BEGIN Data for this exercise

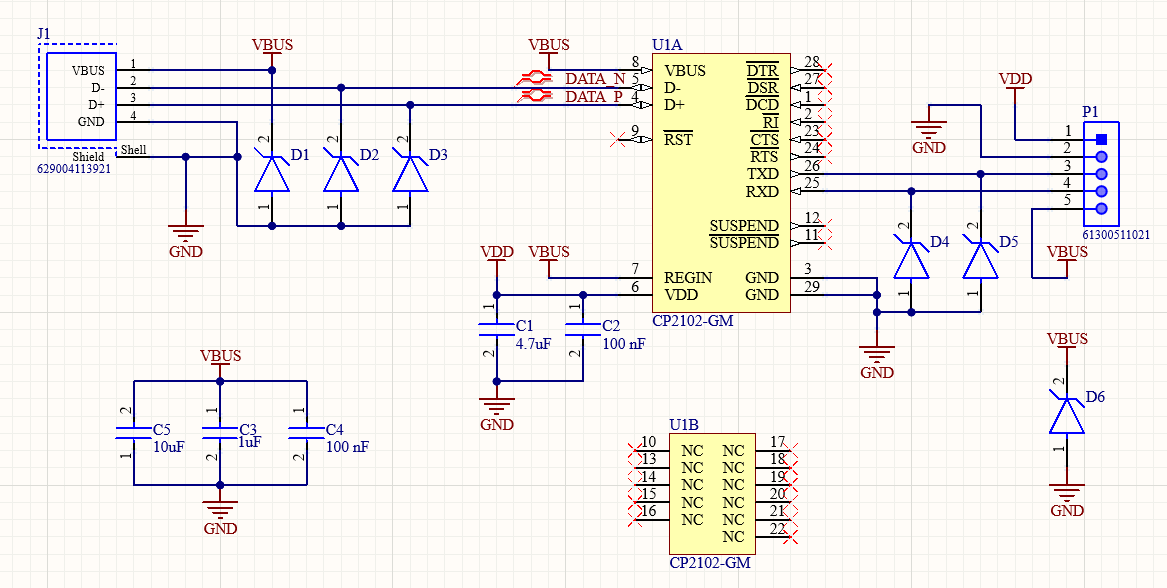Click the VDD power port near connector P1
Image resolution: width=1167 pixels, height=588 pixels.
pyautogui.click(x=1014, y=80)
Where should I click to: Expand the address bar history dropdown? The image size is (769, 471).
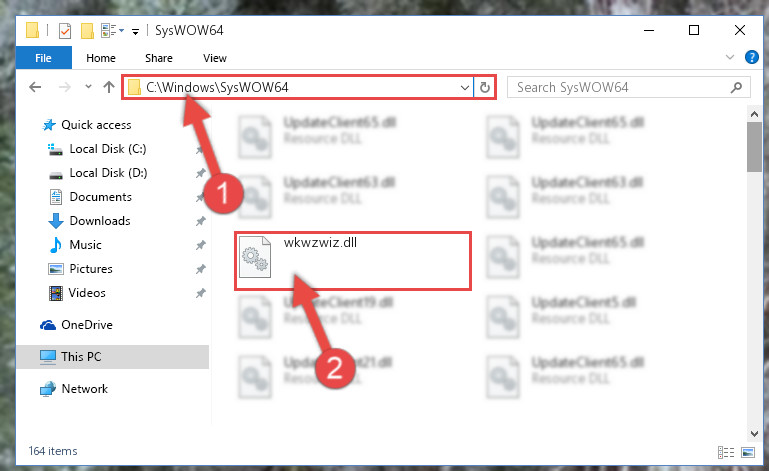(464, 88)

END Data for this exercise
BEGIN Data for this exercise

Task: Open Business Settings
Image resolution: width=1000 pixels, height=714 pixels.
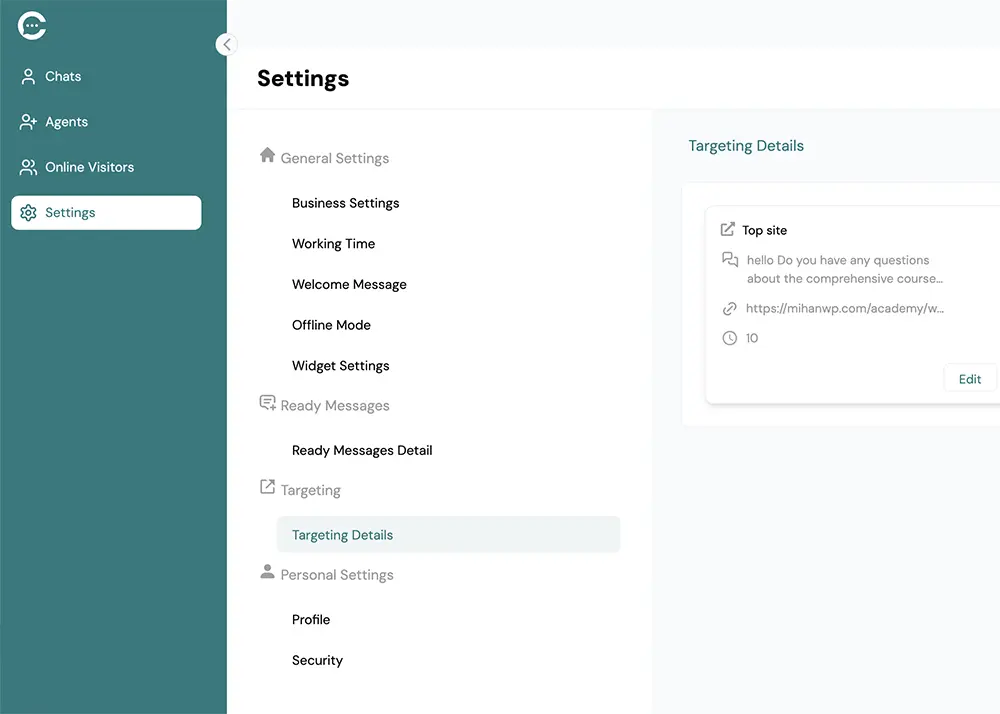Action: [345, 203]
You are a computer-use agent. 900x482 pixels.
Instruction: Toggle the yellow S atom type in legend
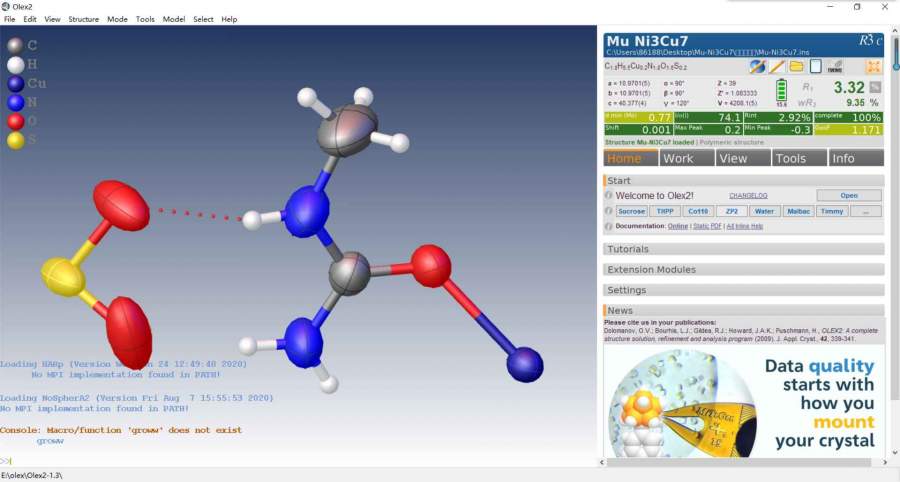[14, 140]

END Data for this exercise
BEGIN Data for this exercise

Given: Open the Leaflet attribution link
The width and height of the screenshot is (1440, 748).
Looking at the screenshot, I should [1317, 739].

END Data for this exercise

▸ **Stated exercise**
Write out the rows word for word, starting at the one containing "Given: Open the Leaflet attribution link" and ending at the one containing "Looking at the".

▸ **Written response**
Given: Open the Leaflet attribution link
The width and height of the screenshot is (1440, 748).
Looking at the screenshot, I should [1317, 739].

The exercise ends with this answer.